Few letters land harder than one from the Social Security Administration saying you owe money back. For a beneficiary recently told they had been overpaid for seven years — and who believes the agency is mistaken — the worry is concrete: can Social Security simply cut the monthly check to get its money back?
The answer is yes, it can — but not without warning, and not without giving you options.
What an 'overpayment' is
An overpayment happens when Social Security pays you more than the rules say you were due. The causes are often mundane: a change in income, work activity, marital status or living situation that wasn't recorded in time, or an error inside the agency's own systems. The scale is large. The SSA Office of the Inspector General estimated the agency made nearly $72 billion in improper payments from fiscal 2015 through 2022, most of them overpayments, and ended fiscal 2023 with about $23 billion in uncollected overpayment debt.

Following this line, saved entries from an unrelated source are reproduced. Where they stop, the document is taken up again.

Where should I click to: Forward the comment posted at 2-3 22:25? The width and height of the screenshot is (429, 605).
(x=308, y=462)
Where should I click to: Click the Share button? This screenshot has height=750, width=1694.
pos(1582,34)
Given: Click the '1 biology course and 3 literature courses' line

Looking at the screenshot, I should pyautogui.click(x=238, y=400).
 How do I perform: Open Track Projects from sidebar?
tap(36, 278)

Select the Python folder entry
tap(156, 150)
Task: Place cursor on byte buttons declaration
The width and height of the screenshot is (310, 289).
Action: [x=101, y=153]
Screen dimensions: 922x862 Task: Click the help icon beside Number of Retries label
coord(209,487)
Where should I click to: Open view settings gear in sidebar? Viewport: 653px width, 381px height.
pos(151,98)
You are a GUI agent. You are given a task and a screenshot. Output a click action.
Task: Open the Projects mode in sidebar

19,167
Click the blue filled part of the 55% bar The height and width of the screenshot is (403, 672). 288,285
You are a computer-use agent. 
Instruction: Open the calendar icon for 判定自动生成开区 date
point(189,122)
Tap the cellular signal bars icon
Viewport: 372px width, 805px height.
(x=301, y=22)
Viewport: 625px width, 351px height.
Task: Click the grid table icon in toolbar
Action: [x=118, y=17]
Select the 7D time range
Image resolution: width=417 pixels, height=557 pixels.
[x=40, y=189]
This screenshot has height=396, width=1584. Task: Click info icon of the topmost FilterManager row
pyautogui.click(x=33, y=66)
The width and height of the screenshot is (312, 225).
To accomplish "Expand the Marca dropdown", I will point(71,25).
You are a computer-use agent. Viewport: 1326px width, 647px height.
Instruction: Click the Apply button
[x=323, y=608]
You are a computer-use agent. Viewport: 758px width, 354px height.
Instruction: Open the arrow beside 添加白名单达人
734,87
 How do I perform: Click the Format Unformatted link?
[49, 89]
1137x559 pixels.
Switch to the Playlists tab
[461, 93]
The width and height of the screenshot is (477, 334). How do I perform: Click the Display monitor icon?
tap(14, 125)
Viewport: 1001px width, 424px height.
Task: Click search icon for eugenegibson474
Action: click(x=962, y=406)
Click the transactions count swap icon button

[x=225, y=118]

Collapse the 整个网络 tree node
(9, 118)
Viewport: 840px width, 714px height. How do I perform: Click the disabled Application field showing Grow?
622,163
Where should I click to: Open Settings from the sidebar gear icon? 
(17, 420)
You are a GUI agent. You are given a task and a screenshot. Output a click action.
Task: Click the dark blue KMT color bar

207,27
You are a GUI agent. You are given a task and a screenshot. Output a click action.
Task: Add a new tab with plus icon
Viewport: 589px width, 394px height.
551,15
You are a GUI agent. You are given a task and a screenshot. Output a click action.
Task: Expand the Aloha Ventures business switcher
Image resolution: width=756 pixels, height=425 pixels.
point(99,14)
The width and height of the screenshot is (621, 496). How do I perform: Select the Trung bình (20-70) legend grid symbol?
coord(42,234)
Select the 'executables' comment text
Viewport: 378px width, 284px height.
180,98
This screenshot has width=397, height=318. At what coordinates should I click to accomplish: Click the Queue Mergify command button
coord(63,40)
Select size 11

The 'clawback' rate, and why it changed
When Social Security recovers an overpayment by reducing your monthly benefit, advocates call it a "clawback." The default withholding rate has swung sharply. In early 2025 the agency moved to withhold up to 100% of a monthly check, then reversed course, setting a default rate of 50% for Title II benefits — retirement, survivors and disability insurance — for overpayments flagged after April 25, 2025. Most older overpayments, and all Supplemental Security Income overpayments, generally remain capped at 10% (the exact treatment depends on your case). Advocates have warned even 50% can be devastating for retirees on fixed incomes.
Your three main options
If you receive an overpayment notice, you are not without recourse. There are three core paths, each with its own form:
- Appeal it — Request for Reconsideration (Form SSA-561). If you believe the overpayment is wrong, or wrong in amount — as the worried reader does — you can challenge it. File within 60 days of the notice.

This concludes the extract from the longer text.